Material to process —
►

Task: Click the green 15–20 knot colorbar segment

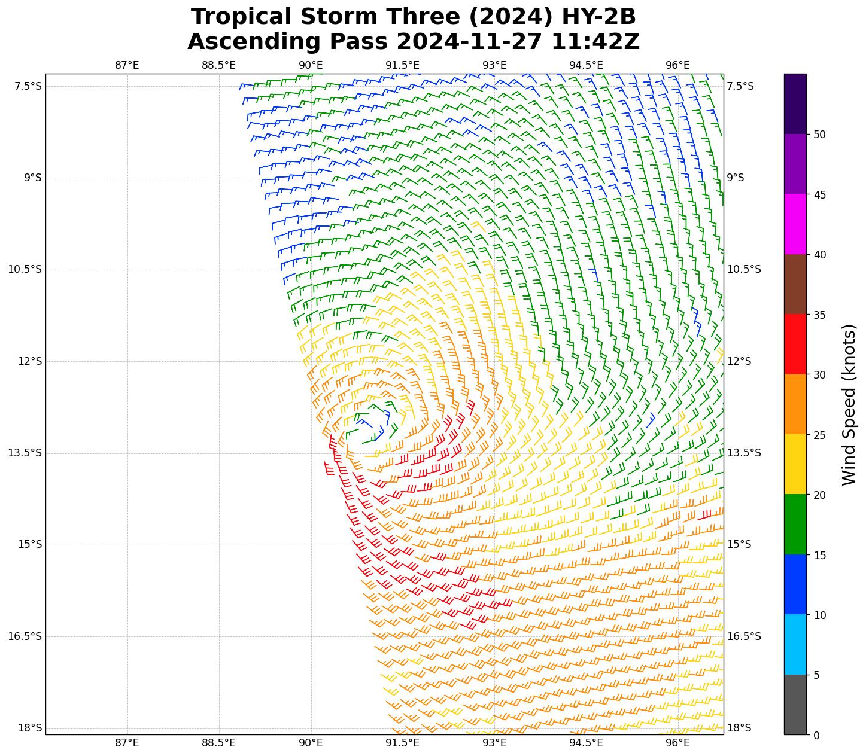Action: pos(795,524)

◄
►

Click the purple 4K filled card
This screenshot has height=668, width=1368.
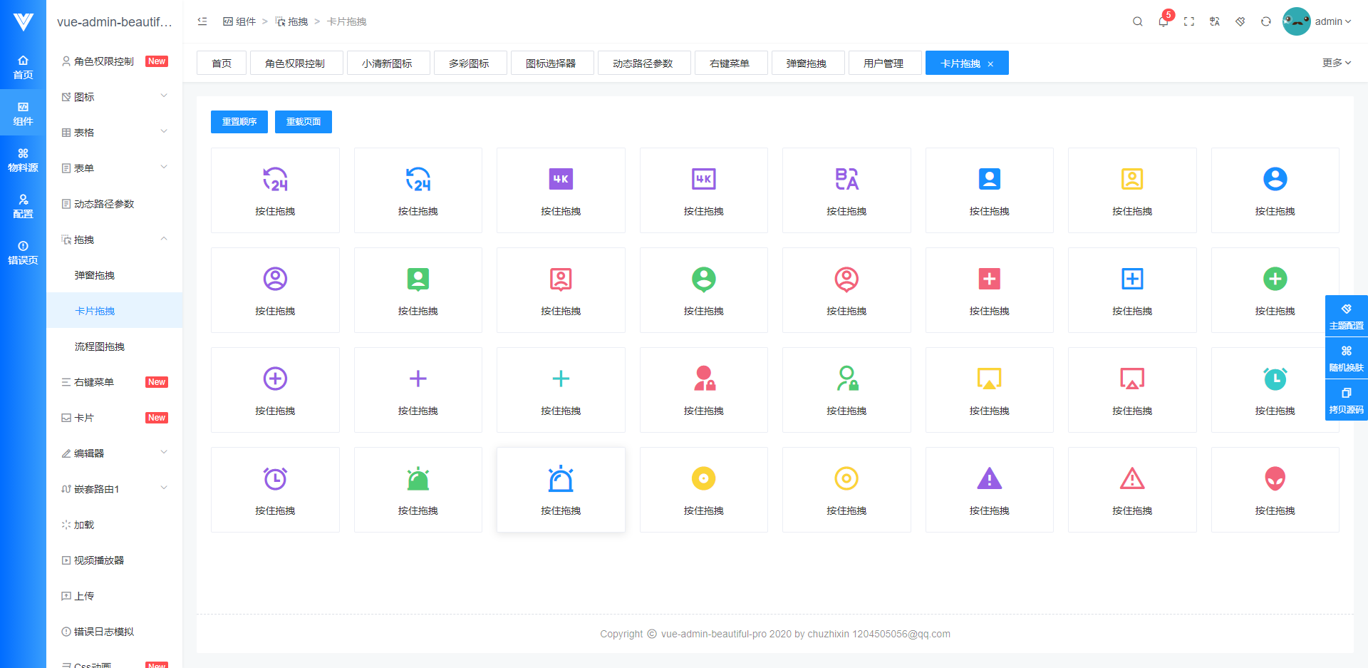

◄
►

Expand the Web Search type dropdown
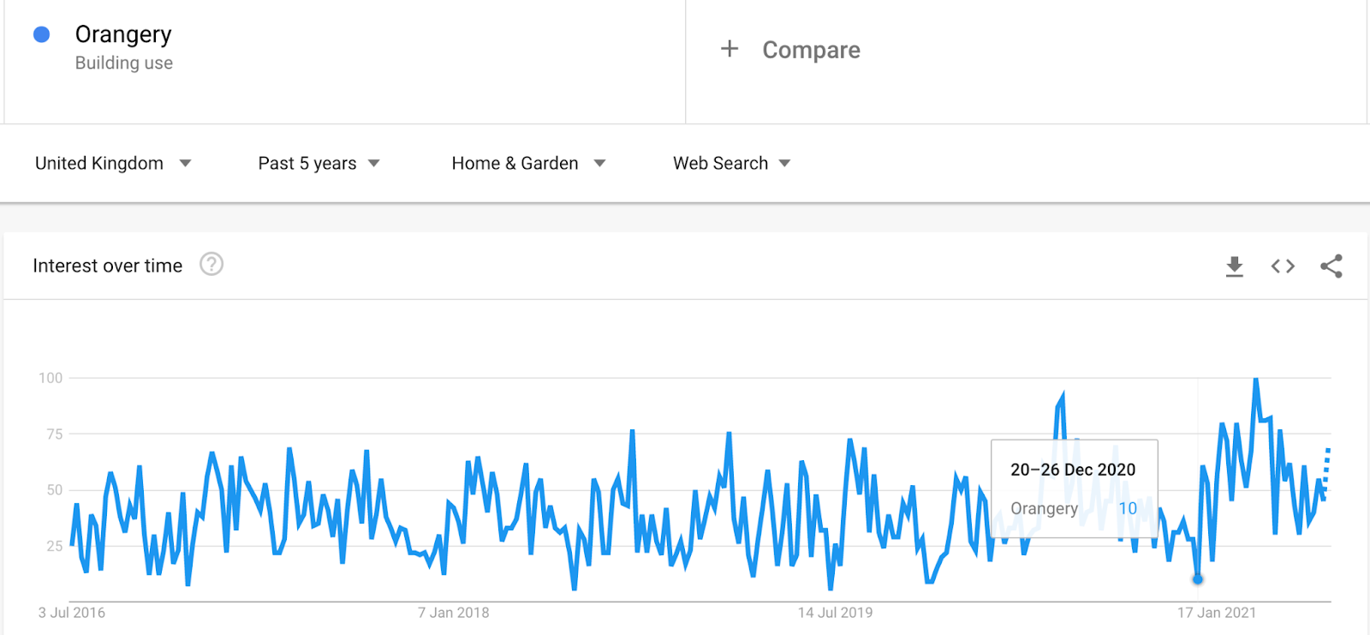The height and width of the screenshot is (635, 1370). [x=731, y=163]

◄

Your task —
Since only part of the listing is wanted, copy exactly the lines from the one holding "Click the purple 4K filled card" to the one holding "This screenshot has height=668, width=1368.", both included.

Result —
Click the purple 4K filled card
This screenshot has height=668, width=1368.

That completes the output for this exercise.